Most DNA polymerases can correct their own errors in a process called proofreading, which is a separate enzymatic activity from strand elongation (synthesis) (Fig. 12.8).

When each new nucleotide comes into line in preparation for attachment to the growing DNA strand, the nucleotide is temporarily held in place by hydrogen bonds that form between the base in the new nucleotide and the base across the way in the template strand. The strand being synthesized and the template strand therefore have complementary bases—A paired with T, or G paired with C. However, on rare occasions, improper hydrogen bonds form, with the result that an incorrect nucleotide is attached to the new DNA strand. DNA polymerase can correct errors because it detects mispairing between the template and the most recently added nucleotide. Mispairing between a base in the parental strand and a newly added base in the daughter strand activates a DNA-cleavage function of DNA polymerase that removes the incorrect nucleotide and inserts the correct one in its place.

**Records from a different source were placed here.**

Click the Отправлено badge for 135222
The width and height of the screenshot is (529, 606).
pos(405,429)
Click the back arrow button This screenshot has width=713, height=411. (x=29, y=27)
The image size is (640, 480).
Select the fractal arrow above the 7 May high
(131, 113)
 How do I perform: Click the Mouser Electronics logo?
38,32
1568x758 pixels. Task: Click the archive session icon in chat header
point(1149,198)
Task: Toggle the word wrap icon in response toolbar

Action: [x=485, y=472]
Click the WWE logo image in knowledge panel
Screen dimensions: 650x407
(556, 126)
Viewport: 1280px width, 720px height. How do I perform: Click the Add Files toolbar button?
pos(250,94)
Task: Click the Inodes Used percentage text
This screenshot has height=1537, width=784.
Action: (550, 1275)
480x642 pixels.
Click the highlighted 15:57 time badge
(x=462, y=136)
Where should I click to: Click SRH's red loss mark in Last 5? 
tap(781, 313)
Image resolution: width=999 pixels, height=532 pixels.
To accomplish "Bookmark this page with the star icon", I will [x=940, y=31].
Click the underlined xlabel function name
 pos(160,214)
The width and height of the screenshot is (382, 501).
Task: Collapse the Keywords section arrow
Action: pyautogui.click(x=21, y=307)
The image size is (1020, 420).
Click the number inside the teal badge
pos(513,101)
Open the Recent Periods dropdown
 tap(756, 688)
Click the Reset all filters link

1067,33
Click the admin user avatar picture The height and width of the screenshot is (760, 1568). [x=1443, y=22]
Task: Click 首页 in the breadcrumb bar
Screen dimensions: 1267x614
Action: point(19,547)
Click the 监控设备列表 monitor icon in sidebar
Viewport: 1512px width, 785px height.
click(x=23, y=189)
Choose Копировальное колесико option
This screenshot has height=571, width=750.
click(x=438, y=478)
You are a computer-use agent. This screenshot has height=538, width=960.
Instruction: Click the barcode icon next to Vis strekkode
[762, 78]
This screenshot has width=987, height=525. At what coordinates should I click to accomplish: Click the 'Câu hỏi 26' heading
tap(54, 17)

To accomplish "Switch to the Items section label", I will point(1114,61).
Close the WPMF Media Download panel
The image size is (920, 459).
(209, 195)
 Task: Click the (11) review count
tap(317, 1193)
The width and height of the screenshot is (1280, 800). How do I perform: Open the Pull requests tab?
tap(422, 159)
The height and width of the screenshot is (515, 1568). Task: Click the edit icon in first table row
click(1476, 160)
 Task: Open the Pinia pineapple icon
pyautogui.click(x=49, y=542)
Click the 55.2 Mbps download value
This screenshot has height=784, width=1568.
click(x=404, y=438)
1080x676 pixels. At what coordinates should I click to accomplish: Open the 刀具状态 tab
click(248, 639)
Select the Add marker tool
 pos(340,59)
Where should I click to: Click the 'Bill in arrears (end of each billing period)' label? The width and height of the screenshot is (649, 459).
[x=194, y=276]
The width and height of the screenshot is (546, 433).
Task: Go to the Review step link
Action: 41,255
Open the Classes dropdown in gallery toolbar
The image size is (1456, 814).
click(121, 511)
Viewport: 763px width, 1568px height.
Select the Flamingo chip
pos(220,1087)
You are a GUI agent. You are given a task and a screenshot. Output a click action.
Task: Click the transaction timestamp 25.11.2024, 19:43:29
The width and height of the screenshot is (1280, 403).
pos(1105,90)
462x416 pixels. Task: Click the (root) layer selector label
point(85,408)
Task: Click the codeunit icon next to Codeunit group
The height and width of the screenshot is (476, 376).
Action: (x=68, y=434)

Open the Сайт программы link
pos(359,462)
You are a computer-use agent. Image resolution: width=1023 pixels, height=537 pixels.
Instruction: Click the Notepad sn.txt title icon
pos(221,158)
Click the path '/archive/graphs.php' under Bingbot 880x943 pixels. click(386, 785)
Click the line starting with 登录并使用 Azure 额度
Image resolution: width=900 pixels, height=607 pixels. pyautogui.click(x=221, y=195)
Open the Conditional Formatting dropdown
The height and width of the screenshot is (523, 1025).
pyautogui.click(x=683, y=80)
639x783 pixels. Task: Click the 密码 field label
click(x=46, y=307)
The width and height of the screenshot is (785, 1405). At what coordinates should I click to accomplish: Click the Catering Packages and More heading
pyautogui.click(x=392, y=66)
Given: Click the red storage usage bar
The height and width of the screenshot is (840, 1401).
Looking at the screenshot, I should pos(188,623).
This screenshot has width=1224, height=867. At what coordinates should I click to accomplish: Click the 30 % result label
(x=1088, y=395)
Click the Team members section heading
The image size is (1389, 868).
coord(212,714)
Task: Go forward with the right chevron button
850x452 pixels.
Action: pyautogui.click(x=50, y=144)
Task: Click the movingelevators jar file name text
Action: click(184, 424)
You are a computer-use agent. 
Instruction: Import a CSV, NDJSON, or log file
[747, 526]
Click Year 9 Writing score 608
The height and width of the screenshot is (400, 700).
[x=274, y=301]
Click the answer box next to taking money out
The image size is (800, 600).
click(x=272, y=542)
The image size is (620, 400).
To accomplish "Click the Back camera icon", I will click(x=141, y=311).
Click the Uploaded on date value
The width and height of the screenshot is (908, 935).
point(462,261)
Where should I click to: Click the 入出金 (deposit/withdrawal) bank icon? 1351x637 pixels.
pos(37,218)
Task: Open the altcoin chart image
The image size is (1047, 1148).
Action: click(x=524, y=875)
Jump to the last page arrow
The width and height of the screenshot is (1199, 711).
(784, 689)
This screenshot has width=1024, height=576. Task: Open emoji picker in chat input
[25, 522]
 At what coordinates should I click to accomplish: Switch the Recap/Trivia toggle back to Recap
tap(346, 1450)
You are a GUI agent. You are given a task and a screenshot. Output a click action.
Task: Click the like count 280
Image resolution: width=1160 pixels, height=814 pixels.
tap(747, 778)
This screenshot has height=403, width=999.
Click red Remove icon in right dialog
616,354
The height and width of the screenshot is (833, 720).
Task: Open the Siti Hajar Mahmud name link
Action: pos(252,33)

Mutations resulting from errors in nucleotide incorporation still occur, but proofreading reduces their number. In the bacterium E. coli, for example, about 99% of the incorrect nucleotides that are incorporated during replication are removed and repaired by the proofreading function of DNA polymerase. Those that slip past proofreading and other repair systems (Chapter 14) lead to mutations, which are then faithfully copied and passed on to daughter cells. Some of these mutations may be harmful, but others are neutral and a rare few may be beneficial. These mutations are the ultimate source of genetic variation that we see among individuals of the same species and among species, as we explore further in Chapter 15.